In 2021 waren er 15 gemeenten zonder een openbare bibliotheekvoorziening conform de eisen uit de Wsob. In Lopik (Utrecht) en Waterland (Noord-Holland) was geen openbare, maar een commerciële bibliotheek gevestigd. In vijf gemeenten konden burgers enkel gebruik maken van een afhaalpunt, zelfbedieningspunt en/of bibliobus: Albrandswaard (Zuid-Holland), Mook en Middelaar (Limburg), Noord-Beveland (Zeeland), Oostzaan (Noord-Holland) en Veere (Zeeland). In twee gemeenten hebben bibliotheken het certificeringstraject doorlopen, maar zijn ze vervolgens niet gecertificeerd: Zaanstad (Noord-Holland) en Brunssum (Limburg). Zeven gemeenten hebben afspraken gemaakt over het gebruik van de bibliotheekvoorziening in buurgemeenten. In de gemeenten Alphen-Chaam en Montfoort (Utrecht) betalen inwoners hiervoor een meerprijs voor hun abonnement ten opzichte van de inwoners uit de ‘eigen gemeente’; in Blaricum, Uitgeest (Noord-Holland), Roerdalen, Mook en Middelaar (Limburg) en Rozendaal (Gelderland) betalen inwoners hiervoor geen meerprijs (KB, 2020).

Bibliotheek culturele voorziening met kortste reisafstand

Ook de gemiddelde afstand tot andere culturele voorzieningen is de laatste jaren relatief stabiel gebleven. De gemiddelde afstand tot de bioscoop (6,5 kilometer) is het grootst, gevolgd door podiumkunsten (4,8 kilometer in 2020) en musea (4,0 kilometer in 2020). De bibliotheek is de culturele voorziening met de kortste reisafstand.

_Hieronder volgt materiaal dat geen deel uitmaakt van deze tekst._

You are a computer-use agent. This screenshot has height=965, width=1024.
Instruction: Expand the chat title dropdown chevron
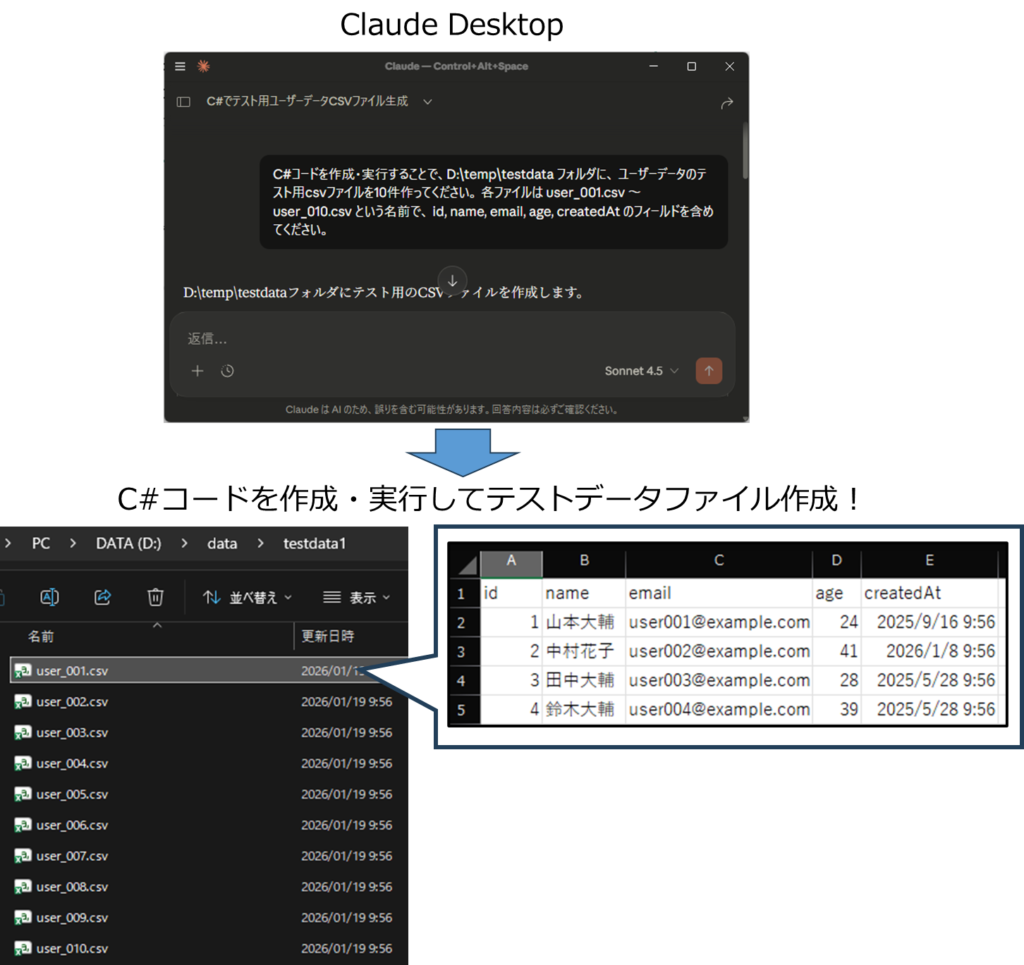coord(427,102)
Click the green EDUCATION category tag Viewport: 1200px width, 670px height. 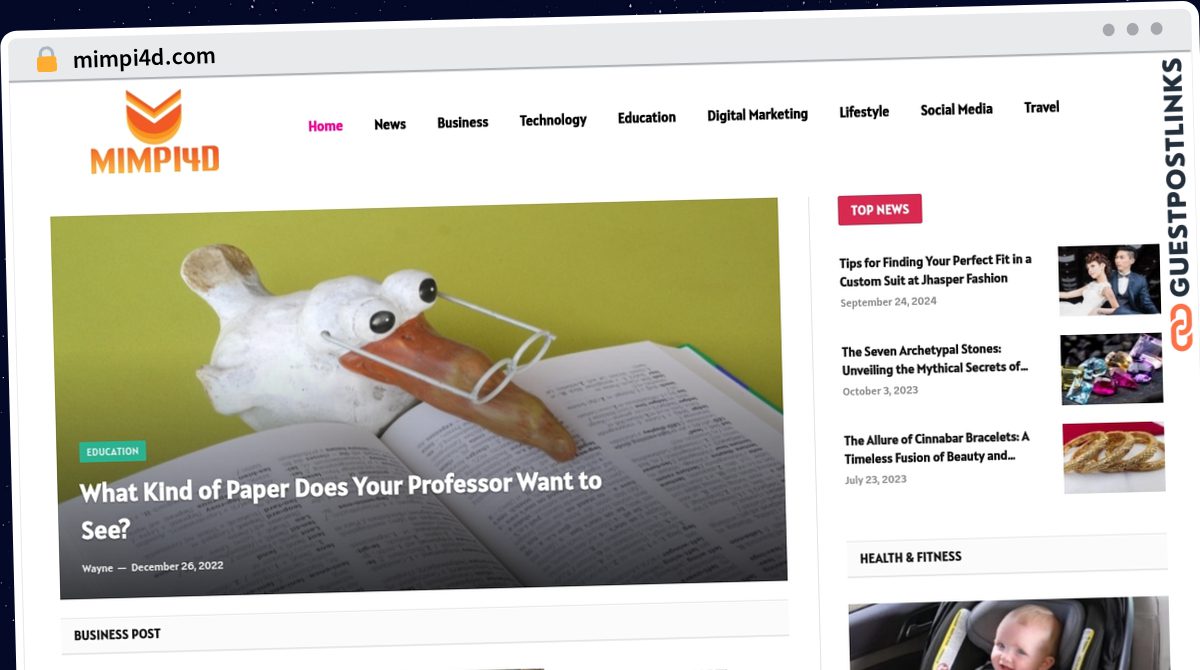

Met een gemiddelde reisafstand van 2,0 kilometer is de bibliotheek meer vergelijkbaar met een café (1,3 kilometer), middelbare school (2,5 kilometer) of warenhuis (2,6 kilometer) dan met andere culturele voorzieningen (CBS, 2022a).

Raad voor Cultuur roept op tot meer vestigingen

De invoering van de Wsob op 1 januari 2015 had verschillende doelen: een breder programma in alle bibliotheken, meer samenhang in de sector en een intensiever gebruik van de digitale collectie. Na vijf jaar evalueerde KWINK groep de wet, in opdracht van het ministerie van Onderwijs, Cultuur en Wetenschap (OCW). In februari 2020 bracht de Raad voor Cultuur op basis van dit onderzoek advies uit over de wet. Volgens KWINK groep zijn alle stakeholders positief over de komst van de Wsob. Over het algemeen bieden bibliotheken een brede verscheidenheid aan producten en diensten, waarbij zij regelmatig samenwerken met andere partijen. Desalniettemin daalt het aantal vestigingen, waardoor niet alle Nederlandse burgers even gemakkelijk toegang meer hebben tot de vijf kernfuncties van de openbare bibliotheek. De Raad voor Cultuur roept op om het tij te keren door het aantal bibliotheeklocaties te vergroten (Van Mil et al., 2020; Raad voor Cultuur, 2020). Het Bibliotheekconvenant 2020-2023, dat op 30 september 2020 werd ondertekend, moet de gewenste situatie dichterbij brengen. Dit convenant is gericht op een gespreid en toegankelijk lokaal netwerk van bibliotheken, zonder drempels voor de jeugd, als onderdeel van een sterk stelsel (VOB et al., 2020). Het Bibliotheekconvenant kreeg begin 2021 concrete uitwerking in de Netwerkagenda: een samenwerking tussen meer dan honderd professionals uit het bibliotheekveld, verdeeld in twaalf programmateams, gefocust op de thema’s uit het convenant. Deze worden in de periode 2021-2023 uitgevoerd (KB et al., 2021).